Still, the developer/investor relationship is symbiotic. A developer requires the capital offered by the equity investor. This is not necessarily limited to the upfront capital provided, but to the financial stability often presented by a secure equity partner in the ever-changing and incredibly volatile development industry. However, it is widely accepted that most equity investors do not develop projects for themselves. Instead, a joint venture is often established between an experienced developer (or development firm) and an equity partner (or private equity firm).

Often, development partners are relied upon by equity firms for project management and operational control. While this may vary based on the desired level of involvement by an equity partner, developers often take on the active, daily responsibilities associated with large projects. This includes land assemblage, permitting, entitlements, design, contracting, marketing, leasing, etc.
In exchange for project control and recurring development fees, a developer is often looked upon to provide construction lenders with personal or corporate guarantees – indemnifying the equity partner from any financial recourse in the event of default.
Because institutional money is generally not available to fund “pursuit” costs, equity investors must directly fund predevelopment expenses before project land and financing is a viable funding source. Often interpreted as the riskiest capital required in the development process, if a developer utilizes external capital to fund raw land development, the cost of this capital is often well above market rates due to the high levels of risk commonly associated with the development of raw land.
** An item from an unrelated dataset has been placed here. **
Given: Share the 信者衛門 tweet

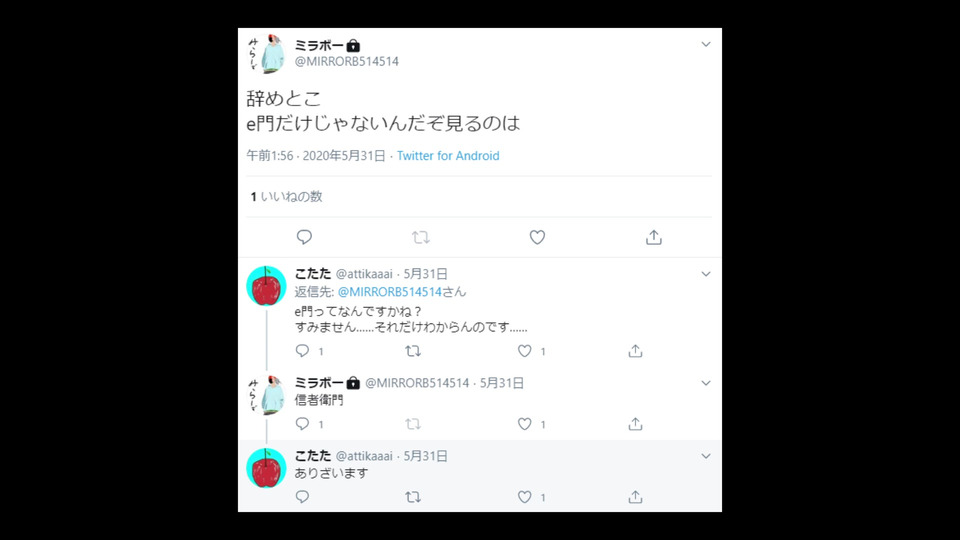Looking at the screenshot, I should 636,424.
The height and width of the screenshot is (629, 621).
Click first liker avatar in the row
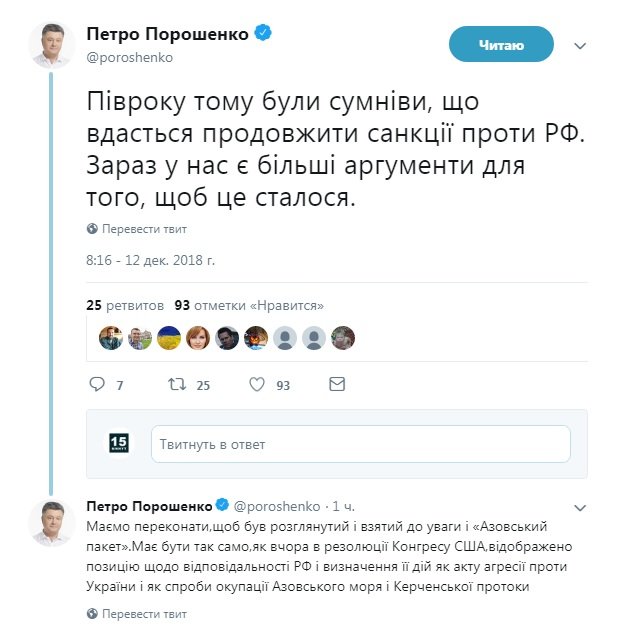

Perhaps the most critical economic concept in the structuring of any investment is to achieve the appropriate risk-adjusted return for all levels of investment. The greater the overall risk of the investment (whether in terms of leveraged capital structure, the timing of investment, security for investment, etc.), the greater the level of return required. Regardless of a project’s capital stack, it is understood that projects where mortgage debt and mezzanine loan/equity exceeds 85-90 percent of total costs carry the risks of equity, and should bear correspondingly higher equity returns. This is most often the case with the equity requirement for raw land development.
Aside from the logistical and financial obstacles commonly associated with raw land development, equity investors face the hurdles of all parties in a senior position within the capital stack. Equity is typically the last money out of a land development deal, and therefore, at the highest risk of not being paid back in the instance of any monetary shortfalls.
Equity investors often focus on structuring projects so that cash flows and capital proceeds are split between all equity parties. This is done to minimize the downside risk to each equity investor, while at the same time establishing incentives to the developer to perform above project expectations. Through pre-established performance hurdles, investors receive minimum target returns before substantial cash flows are made available to the developer. Commonly referred to as “pari passu” (or “waterfall”) equity, this structure enables both the investor and developer of raw land deals to obtain some nominal return on capital prior to the large payoff at the end of the project.